As for gaming from a SSD is nice, how ever if ya one who likes reading tips on loading i hope your a fast reader .


----------



## rtwjunkie (Mar 6, 2015)

Personally, I would have just gotten the SSD and judged responsiveness from there.  Still rockin a socket 775 in the house, and once it was given an SSD it breathed new life into it.

That said, @Aquinus has had a bad experience with ASRock, but you made a good purchase in that motherboard.  My experience has been that ASRock has improved quite a bit, and they are usually the first boards I look at in a new build, making comparisons of other brands/models against them.  As long as you don't get a lower tier model, you are pretty safe.


----------



## animal007uk (Mar 6, 2015)

Nothing wrong with asrock been running my mobo almost 3 years none stop since i got and not had one single issue.


----------



## EarthDog (Mar 6, 2015)
-------------------------
▶ TASKS
- 1) From the forum thread on SSDs and ASRock boards, extract the passage between "That said, @Aquinus" and "are pretty safe.", inclusive.
- 2) Decide whether each statement agrees with the forum thread on SSDs and ASRock boards, answering yes or no and quoting the deciding words: (a) rtwjunkie still has a socket 775 system at home that was given an SSD; (b) animal007uk has had several problems with an ASRock motherboard; (c) rtwjunkie says buying a lower tier model is the safe choice.

▶ PROVIDED INFORMATION
-------------------------
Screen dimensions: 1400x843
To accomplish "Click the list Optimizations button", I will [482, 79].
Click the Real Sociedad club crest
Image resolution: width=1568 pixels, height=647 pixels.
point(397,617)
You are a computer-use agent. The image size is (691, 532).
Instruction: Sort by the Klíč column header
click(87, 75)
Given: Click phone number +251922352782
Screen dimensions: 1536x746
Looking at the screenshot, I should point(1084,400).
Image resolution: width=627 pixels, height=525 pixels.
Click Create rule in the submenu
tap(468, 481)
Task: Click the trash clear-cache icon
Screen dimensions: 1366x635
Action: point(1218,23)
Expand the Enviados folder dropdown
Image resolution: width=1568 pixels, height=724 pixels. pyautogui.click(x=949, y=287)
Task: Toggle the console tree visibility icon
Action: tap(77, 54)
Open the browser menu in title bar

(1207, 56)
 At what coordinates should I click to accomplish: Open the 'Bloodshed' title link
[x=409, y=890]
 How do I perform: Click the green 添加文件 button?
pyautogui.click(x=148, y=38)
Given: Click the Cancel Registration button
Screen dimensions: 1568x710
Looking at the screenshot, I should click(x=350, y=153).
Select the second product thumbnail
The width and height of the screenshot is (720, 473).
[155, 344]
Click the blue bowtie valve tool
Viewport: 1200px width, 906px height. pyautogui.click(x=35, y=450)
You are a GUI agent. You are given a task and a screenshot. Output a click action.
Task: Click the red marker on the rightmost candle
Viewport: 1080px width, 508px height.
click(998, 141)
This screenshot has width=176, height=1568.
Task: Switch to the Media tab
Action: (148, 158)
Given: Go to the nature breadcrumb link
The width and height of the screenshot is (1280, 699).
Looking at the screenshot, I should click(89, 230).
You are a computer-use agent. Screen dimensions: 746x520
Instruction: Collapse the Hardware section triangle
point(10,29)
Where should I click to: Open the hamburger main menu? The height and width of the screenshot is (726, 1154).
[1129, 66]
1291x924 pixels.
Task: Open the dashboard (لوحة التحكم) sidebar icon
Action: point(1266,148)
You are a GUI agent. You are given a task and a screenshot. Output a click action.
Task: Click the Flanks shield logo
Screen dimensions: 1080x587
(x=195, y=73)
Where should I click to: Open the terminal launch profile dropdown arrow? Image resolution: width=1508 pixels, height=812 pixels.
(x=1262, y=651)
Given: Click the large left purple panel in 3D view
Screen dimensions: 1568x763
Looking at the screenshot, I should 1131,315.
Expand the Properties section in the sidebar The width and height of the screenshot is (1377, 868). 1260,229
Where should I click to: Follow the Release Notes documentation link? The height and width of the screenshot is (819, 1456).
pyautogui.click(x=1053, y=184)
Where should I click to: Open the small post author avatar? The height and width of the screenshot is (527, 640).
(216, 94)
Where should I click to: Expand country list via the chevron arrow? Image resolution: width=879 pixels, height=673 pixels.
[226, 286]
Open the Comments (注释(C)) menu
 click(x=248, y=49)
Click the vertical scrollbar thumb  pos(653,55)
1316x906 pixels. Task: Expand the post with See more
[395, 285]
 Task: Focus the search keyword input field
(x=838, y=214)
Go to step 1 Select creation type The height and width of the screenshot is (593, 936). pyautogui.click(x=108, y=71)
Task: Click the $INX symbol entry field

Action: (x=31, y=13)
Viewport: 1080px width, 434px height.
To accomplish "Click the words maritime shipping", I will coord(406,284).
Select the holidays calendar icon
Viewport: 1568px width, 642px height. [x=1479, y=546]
-------------------------
▶ ANSWERS TO THE PROBLEMS
- 1)
That said, @Aquinus has had a bad experience with ASRock, but you made a good purchase in that motherboard.  My experience has been that ASRock has improved quite a bit, and they are usually the first boards I look at in a new build, making comparisons of other brands/models against them.  As long as you don't get a lower tier model, you are pretty safe.

- 2)
(a) Yes: "Still rockin a socket 775 in the house, and once it was given an SSD it breathed new life into it."
(b) No: "not had one single issue."
(c) No: "As long as you don't get a lower tier model, you are pretty safe."